World Weather Inc. continues to forecast a transition to drier weather beginning July 21 through at least July 27, leaving much of the region in need of a boost of rain, with rains expected through next Thursday not likely to leave a large part of the region with an abundance of soil moisture.

USDA reported weekly export sales of 80,600 MT for the week ended July 6, which were down 57% form the previous week and 76% below the four-week average. Net sales of 209,200 MT were reported for 2023-24. Traders anticipated sales to range from 0 to 300,000 MT for 2022-23 and 100,000 to 600,0000 MT for 2023-24.

Technical analysis: Soybean bulls were back in full force today, with the new-crop November contract capturing a close above initial resistance of $13.62 1/4. The move positions the camp to make a solid run toward the next area of resistance around $13.96 1/2. From there, additional resistance stands at $14.15 1/4 as well as the Dec. 30 high of $14.27 3/4. A turn lower, however, will find notable support around 10-, 200- and 20-day moving averages of $13.37 3/4, $13.32 1/4 and $13.25 1/4, respectively. A breach of the area will find bears regaining control, though additional support lies at $13.09, at the 100-day moving average of $12.89 1/4 as well as the 40-day of $12.55 1/2.

August meal gained technical ground, with a close just above the technically significant 200-day moving average of $422.00. An extended push to the upside will encounter additional resistance at the 100-day moving average of $426.20, then at $431.30 and $437.00. Conversely, solid support lies around the 10-20- and 40-day moving averages of $409.90, $408.40 and $402.90, respectively. A turn below these levels will find bears grabbing technical traction to prepare for a battle at $$399.50 and again at $389.30.
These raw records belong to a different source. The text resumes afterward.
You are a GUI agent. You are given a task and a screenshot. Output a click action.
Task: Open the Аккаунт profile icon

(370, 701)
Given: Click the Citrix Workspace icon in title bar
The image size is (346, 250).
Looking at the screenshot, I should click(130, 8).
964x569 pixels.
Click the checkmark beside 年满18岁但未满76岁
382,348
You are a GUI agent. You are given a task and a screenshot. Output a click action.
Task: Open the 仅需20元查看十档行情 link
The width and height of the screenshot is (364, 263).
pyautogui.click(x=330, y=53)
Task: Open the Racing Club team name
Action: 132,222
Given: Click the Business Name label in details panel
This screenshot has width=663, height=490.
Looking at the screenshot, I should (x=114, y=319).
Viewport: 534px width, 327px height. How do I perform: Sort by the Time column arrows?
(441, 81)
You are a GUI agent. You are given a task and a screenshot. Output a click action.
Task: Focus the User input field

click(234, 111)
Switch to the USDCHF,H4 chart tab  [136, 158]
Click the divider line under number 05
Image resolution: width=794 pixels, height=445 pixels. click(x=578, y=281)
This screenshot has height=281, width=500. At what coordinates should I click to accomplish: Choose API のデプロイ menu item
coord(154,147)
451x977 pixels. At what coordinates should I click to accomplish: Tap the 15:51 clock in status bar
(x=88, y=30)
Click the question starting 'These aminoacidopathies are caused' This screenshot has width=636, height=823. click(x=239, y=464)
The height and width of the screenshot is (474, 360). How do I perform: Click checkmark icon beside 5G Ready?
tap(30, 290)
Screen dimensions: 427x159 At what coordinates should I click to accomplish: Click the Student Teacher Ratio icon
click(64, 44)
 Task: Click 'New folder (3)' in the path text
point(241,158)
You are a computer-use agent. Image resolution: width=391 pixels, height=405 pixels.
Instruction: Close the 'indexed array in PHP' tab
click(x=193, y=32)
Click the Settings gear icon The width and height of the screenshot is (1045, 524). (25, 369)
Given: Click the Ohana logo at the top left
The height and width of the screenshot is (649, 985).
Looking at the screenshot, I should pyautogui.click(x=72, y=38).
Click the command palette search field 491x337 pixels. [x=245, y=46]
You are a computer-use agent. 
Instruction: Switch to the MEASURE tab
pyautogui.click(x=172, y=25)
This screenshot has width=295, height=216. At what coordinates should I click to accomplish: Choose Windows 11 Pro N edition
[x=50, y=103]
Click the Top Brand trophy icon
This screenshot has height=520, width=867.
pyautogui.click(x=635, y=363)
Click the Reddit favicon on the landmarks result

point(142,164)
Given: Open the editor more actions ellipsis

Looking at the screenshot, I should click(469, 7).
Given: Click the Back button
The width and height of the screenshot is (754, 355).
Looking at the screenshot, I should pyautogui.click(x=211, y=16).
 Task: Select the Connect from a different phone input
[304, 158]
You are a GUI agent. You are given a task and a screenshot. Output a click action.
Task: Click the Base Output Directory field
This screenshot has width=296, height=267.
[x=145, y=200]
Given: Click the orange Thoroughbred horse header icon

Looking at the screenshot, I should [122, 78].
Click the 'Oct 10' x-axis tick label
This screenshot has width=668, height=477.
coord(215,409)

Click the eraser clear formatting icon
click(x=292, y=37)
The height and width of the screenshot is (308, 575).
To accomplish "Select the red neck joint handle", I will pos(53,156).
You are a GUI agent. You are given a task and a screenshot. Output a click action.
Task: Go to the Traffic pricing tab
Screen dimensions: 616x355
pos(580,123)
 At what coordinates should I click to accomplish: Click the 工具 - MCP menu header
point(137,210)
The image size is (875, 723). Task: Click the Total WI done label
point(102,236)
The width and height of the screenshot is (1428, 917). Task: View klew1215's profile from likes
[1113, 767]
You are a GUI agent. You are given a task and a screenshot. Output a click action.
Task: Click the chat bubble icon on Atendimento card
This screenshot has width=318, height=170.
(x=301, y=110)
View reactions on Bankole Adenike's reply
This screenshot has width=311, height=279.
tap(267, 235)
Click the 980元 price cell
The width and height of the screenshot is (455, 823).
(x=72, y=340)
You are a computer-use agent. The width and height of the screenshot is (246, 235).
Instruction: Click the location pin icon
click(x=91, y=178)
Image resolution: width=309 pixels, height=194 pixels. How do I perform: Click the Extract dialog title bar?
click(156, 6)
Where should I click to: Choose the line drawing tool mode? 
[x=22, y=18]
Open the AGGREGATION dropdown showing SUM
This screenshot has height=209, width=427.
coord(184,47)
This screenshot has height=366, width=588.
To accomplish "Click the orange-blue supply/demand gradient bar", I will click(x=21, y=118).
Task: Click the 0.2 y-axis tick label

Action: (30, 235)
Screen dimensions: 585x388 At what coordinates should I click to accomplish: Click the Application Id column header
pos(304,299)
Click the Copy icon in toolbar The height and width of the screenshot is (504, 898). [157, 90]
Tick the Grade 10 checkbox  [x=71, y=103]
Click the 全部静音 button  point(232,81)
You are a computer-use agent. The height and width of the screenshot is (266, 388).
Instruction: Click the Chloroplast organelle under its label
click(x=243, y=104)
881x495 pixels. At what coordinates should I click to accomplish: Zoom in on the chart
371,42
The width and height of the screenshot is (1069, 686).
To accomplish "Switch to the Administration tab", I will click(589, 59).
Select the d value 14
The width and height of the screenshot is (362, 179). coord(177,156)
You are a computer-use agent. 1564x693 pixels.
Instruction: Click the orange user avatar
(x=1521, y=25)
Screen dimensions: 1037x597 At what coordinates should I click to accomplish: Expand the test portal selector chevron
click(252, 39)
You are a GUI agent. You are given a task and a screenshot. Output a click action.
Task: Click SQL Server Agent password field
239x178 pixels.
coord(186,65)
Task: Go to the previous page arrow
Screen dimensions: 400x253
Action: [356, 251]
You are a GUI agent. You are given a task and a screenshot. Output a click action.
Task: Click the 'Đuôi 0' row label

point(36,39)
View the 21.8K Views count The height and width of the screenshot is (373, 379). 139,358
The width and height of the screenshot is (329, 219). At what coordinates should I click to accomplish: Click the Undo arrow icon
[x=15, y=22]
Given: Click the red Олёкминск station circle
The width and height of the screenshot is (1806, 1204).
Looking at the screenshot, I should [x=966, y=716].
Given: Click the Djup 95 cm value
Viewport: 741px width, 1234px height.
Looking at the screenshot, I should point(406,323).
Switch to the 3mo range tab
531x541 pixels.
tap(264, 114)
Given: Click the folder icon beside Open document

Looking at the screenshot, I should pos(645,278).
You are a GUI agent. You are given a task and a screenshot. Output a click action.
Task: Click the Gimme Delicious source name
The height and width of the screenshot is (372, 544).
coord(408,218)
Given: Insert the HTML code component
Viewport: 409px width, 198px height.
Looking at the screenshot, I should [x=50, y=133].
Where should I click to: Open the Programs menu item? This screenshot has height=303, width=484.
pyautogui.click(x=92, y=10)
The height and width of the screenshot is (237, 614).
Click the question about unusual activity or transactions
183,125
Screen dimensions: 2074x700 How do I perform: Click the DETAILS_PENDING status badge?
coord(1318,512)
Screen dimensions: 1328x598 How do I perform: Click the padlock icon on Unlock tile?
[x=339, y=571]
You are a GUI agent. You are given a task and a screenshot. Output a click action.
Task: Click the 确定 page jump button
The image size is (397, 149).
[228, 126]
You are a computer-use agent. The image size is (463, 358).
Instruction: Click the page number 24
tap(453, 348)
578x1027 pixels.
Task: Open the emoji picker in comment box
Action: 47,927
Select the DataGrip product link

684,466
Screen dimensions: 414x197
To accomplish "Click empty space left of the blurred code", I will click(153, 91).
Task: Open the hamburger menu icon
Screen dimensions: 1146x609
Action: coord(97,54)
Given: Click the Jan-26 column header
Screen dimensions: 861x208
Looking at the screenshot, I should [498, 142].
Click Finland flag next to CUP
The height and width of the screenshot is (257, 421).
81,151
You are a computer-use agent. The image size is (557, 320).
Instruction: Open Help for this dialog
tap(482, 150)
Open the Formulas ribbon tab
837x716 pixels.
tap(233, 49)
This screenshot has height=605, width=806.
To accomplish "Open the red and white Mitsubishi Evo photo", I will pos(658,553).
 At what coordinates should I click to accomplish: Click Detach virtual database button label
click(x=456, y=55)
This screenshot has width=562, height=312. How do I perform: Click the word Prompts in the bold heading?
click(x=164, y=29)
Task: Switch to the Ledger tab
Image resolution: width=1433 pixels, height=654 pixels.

August soyoil continues to find solid resistance at 65.76 cents, though bulls are seemingly pausing before making a run above the area towards 67.18 cents and 68.46 cents. Conversely, a push lower will find initial support at the 10-day moving average of 63.36 cents, then at 61.78 cents and the 20-day moving average of 60.21 cents. From there lies the 200-day moving average of 58.61 cents and the 100- and 40-day moving averages of 55.02 and 54.69 cents.